Contrairement aux failles informatiques classiques, l’attaquant n’a plus nécessairement besoin d’exploiter une brèche technique. Une requête habilement formulée, appelée « injection de prompt », peut suffire à pousser un LLM à contourner ses règles de sécurité, divulguer des informations sensibles ou déclencher une action non prévue par ses concepteurs.
Pour Gaëtan Eleouet, Tech Lead et Directeur de la Practice Data, IA & Digital Engineering chez Meritis, cinq contre-mesures sont à mettre en œuvre :
- Définir un périmètre d’action strict pour le LLM : circonscrire précisément les fonctions, données et systèmes auxquels le modèle peut accéder ou sur lesquels il peut agir, pour limiter l’impact d’une éventuelle manipulation.

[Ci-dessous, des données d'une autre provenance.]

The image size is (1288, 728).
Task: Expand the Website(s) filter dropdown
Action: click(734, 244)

- Contrôler les entrées :filtrer et valider les requêtes avant qu’elles n’atteignent le modèle, afin de détecter et bloquer les tentatives d’injection de prompt.

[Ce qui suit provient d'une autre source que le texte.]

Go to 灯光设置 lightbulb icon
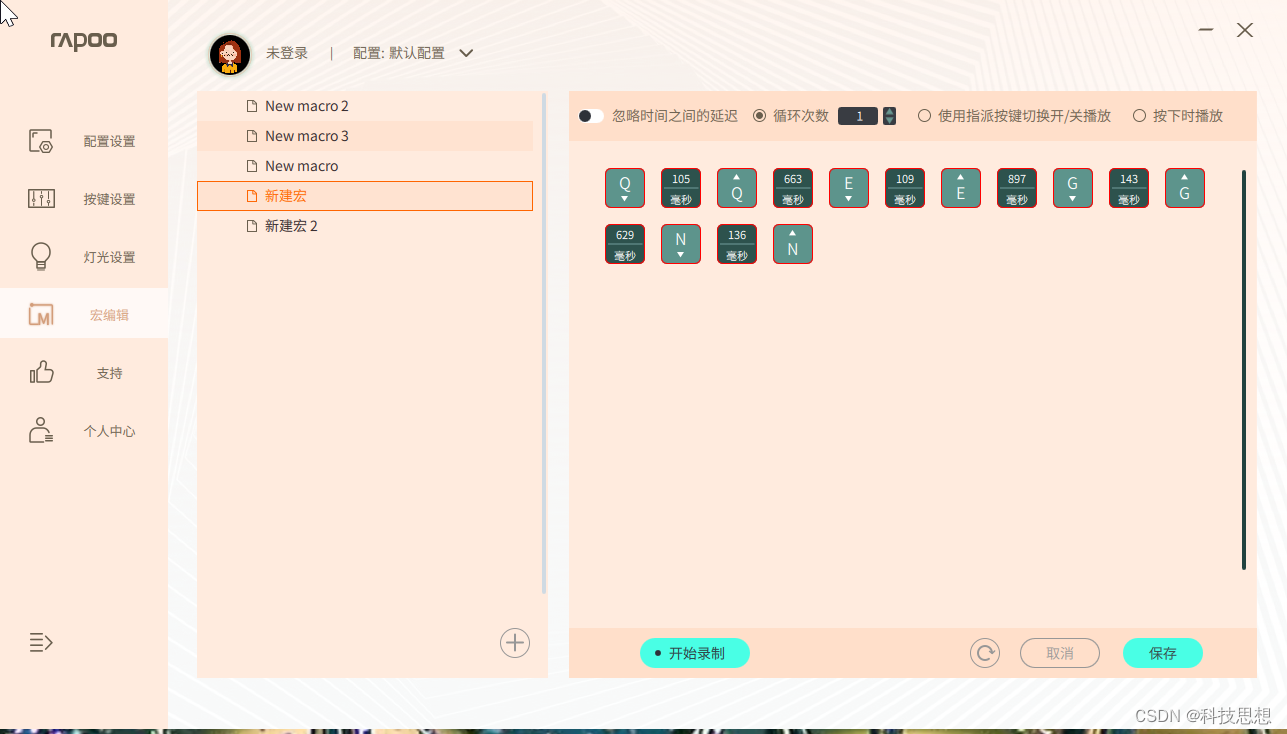1287x734 pixels. (x=41, y=257)
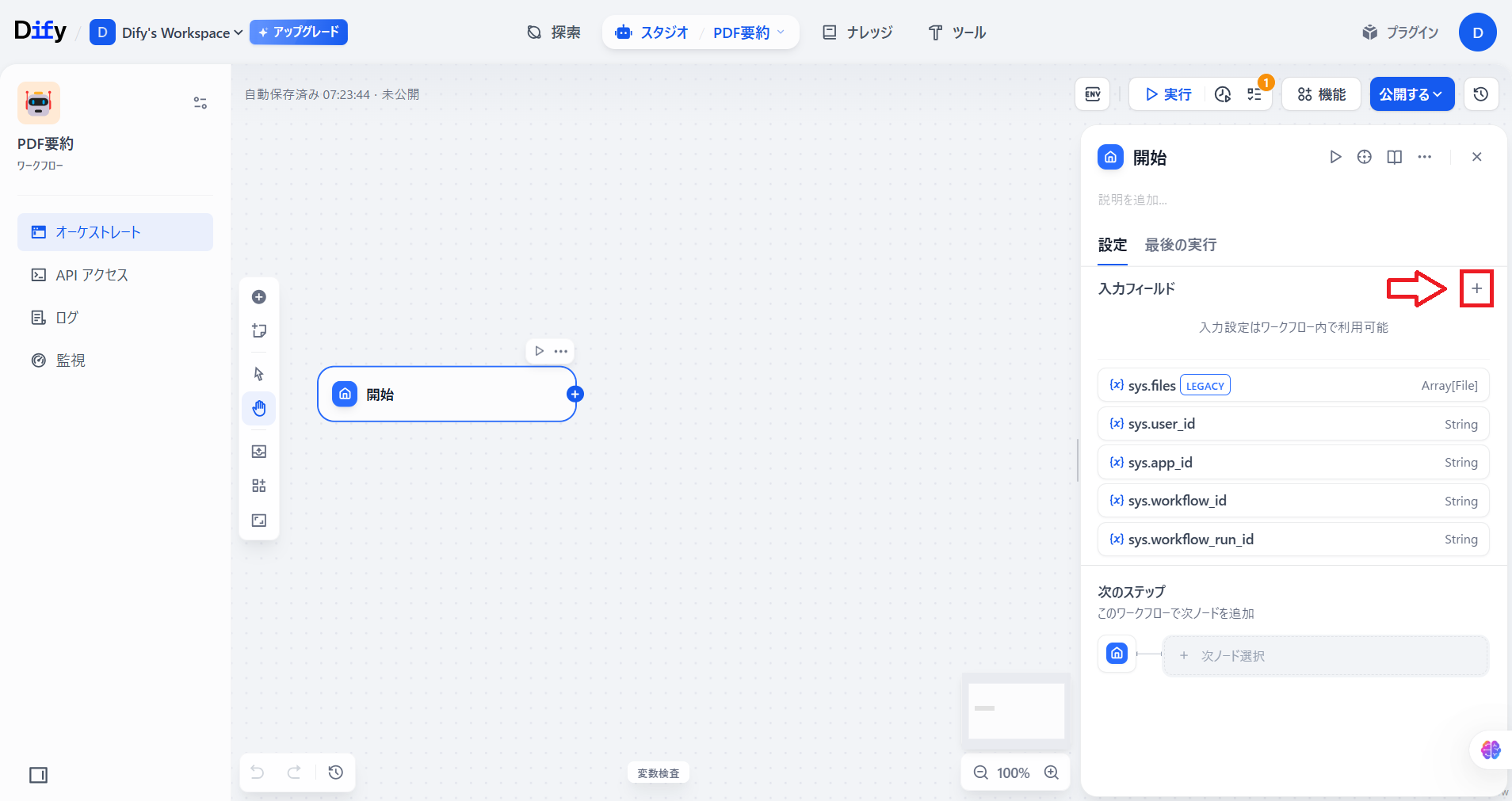Click the organize nodes layout icon
Viewport: 1512px width, 801px height.
click(x=259, y=486)
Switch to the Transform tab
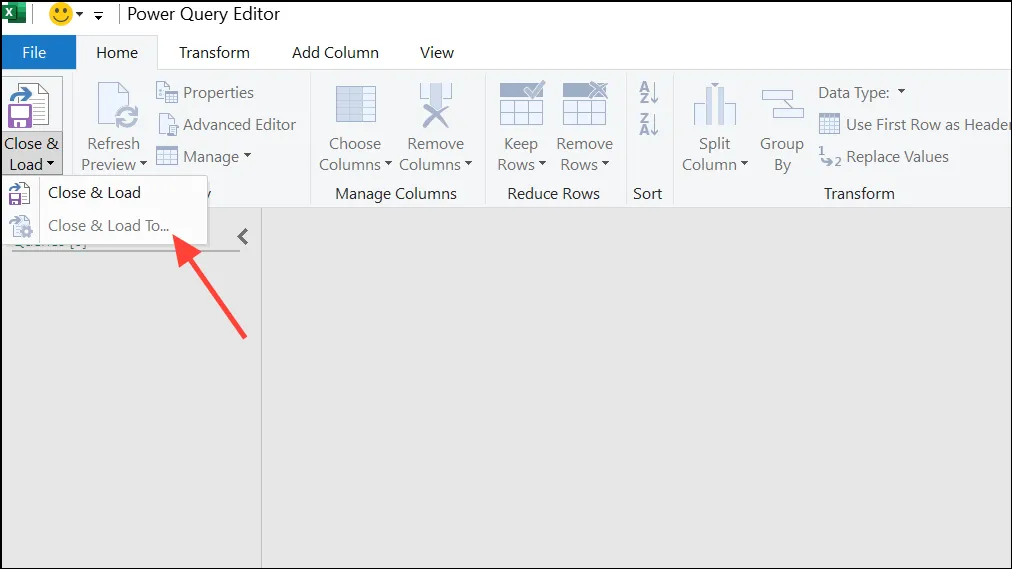The height and width of the screenshot is (569, 1012). tap(214, 52)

- Contrôler les sorties :vérifier systématiquement les réponses générées avant leur exploitation ou leur diffusion, pour éviter qu’une donnée sensible ou une instruction non désirée ne soit exécutée en aval.

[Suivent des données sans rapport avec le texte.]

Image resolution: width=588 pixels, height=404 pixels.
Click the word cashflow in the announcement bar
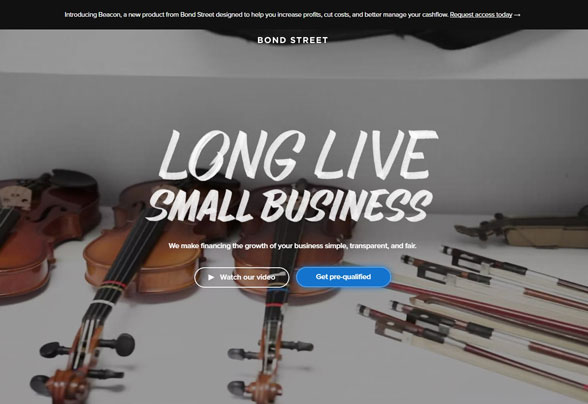[x=435, y=15]
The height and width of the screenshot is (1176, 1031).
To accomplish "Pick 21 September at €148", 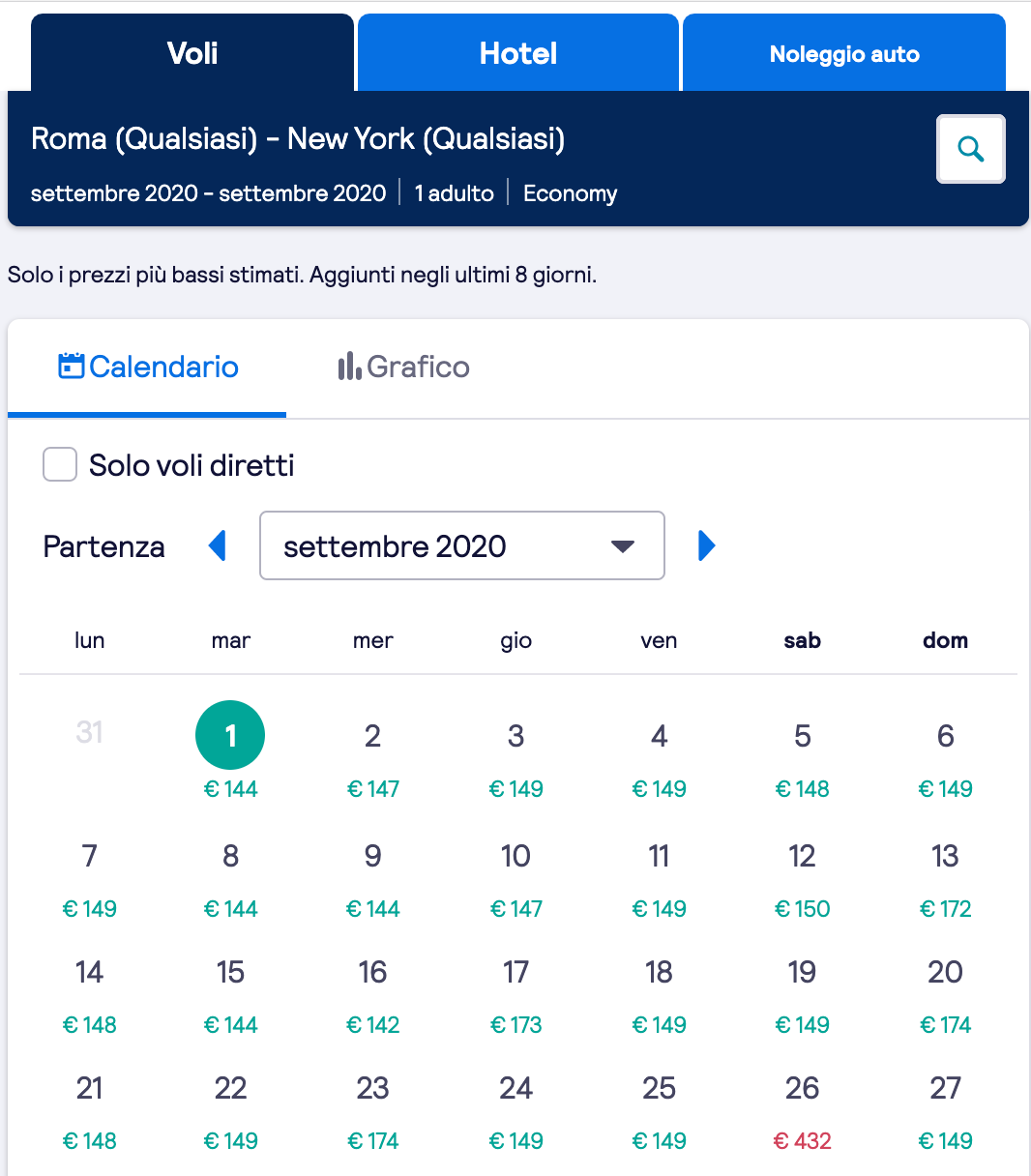I will pos(90,1112).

- Anonymiser les données sensibles : empêcher que des informations identifiables, qu’il s’agisse de clients, de salariés ou de données financières, ne puissent être reconstituées ou divulguées via les réponses du modèle.
- Surveiller l’ensemble de la chaîne d’intégration : tracer les interactions avec le LLM et détecter en continu les comportements anormaux, du point d’entrée jusqu’à l’action déclenchée.